6. method as claimed in claim 4, it is characterised in that according to average sequencing depth, the peculiar sequence in the peculiar region The coverage of row and the coverage of whole piece sequence judge the step of the confidence level that the species that the characteristic sequences are represented are found It is rapid to be specially：

Confidence level, when p it is close 1 when, confidence level highest；When p it is close 0 when, confidence level is minimum, wherein c for characteristic sequences covering Degree, d is the average sequencing depth of characteristic sequences, and c ' is the coverage of whole piece sequence.θ is the correction factor of sequencing.

7. method as claimed in claim 4, it is characterised in that DNA labels on each bit base in the calculating characteristic sequences The degree of covering of sequence, the average sequencing depth for obtaining characteristic sequences by Poisson distribution fitting also comprises the steps：

According to the average sequencing depth ratio of the calculated characteristic sequences for uniquely representing every kind of species, every kind of characteristic sequences are obtained The relative amount ratio of the species of representative.

8. the method as described in claim 1-7 any one, it is characterised in that it is described using high-throughout sequencing technologies to from It is that all DNA to extracting in environmental samples is sequenced that the DNA extracted in environmental samples carries out sequencing procedure.

9. a kind of environmental microorganism detecting system, it is characterised in that the system includes：DNA sequencing unit, for adopting high pass The sequencing technologies of amount are sequenced to the DNA extracted from environmental samples of input, obtain DNA sequence labels；

Affiliated classification determining unit, for removing after carrier contamination in the DNA sequence labels that obtain and given data storehouse Know that sequence is compared, and the classification according to belonging to comparison result determines the DNA sequence labels.
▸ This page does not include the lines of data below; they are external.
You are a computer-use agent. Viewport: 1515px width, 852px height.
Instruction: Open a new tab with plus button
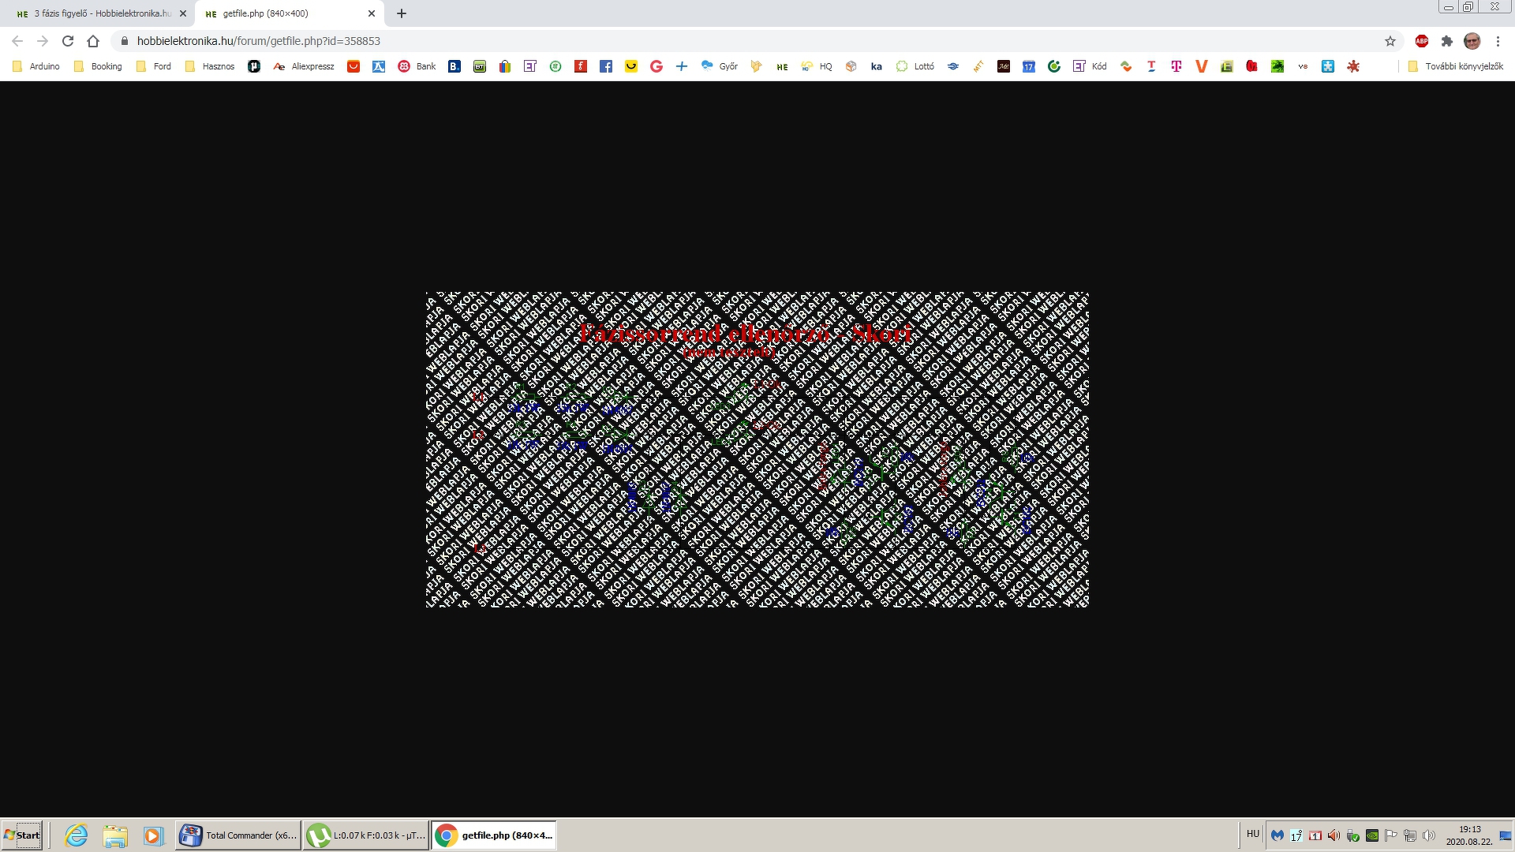[x=402, y=13]
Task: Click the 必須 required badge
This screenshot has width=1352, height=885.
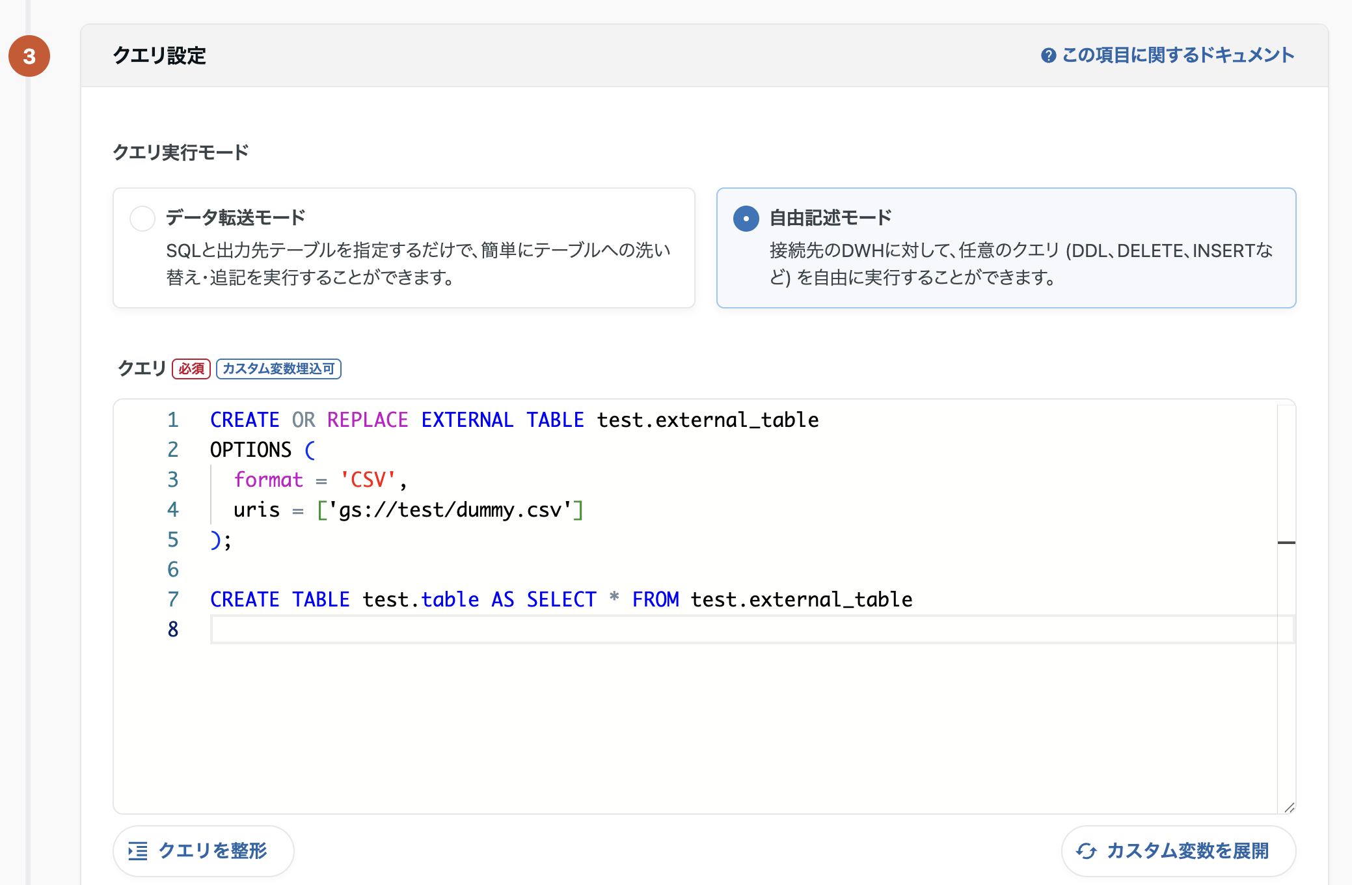Action: [x=191, y=369]
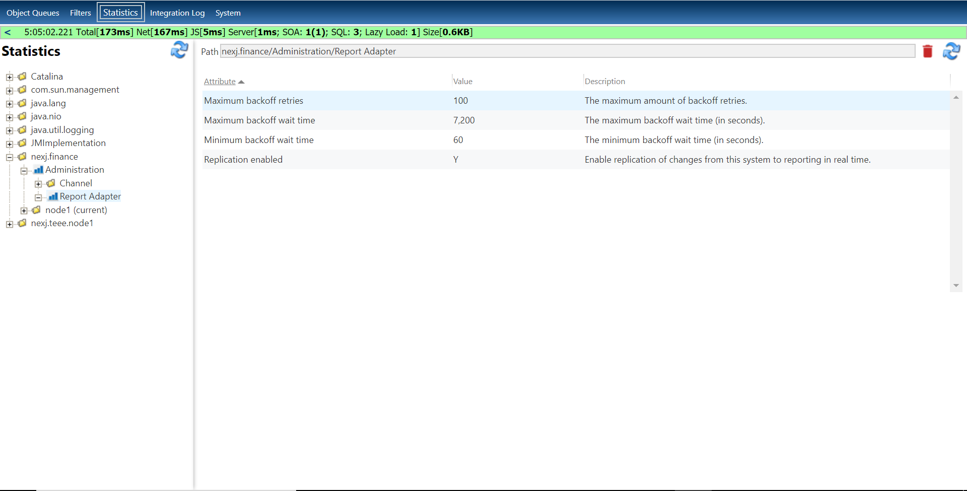Switch to the Object Queues tab
This screenshot has height=491, width=967.
[33, 13]
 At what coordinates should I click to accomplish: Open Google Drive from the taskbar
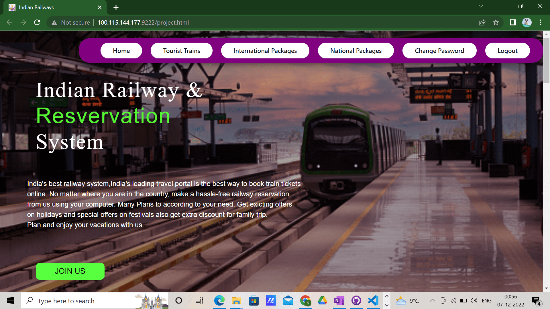click(x=322, y=300)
10. system as claimed in claim 9, it is characterised in that the system also includes：

Known array pretreatment unit, for pre-processing the known array in given data storehouse, obtains uniquely representing The DNA sequencing fragment of one species；

Sequencing depth calculation unit, for calculating characteristic sequences on each bit base DNA sequence labels degree of covering, pass through Poisson distribution fitting obtains the average sequencing depth of characteristic sequences；

Coverage computing unit, for calculating characteristic sequences in how many bit base covered by DNA sequence labels, so as to obtain spy There is the coverage of sequence, and calculate that how many bit base in whole piece sequence is covered by DNA sequence labels, so as to obtain whole piece sequence Coverage；

Credibility judgement unit, for according to the average sequencing depth in the peculiar region, the coverage of characteristic sequences and whole The coverage of bar sequence judges the height of the confidence level that the species that the characteristic sequences are represented are found.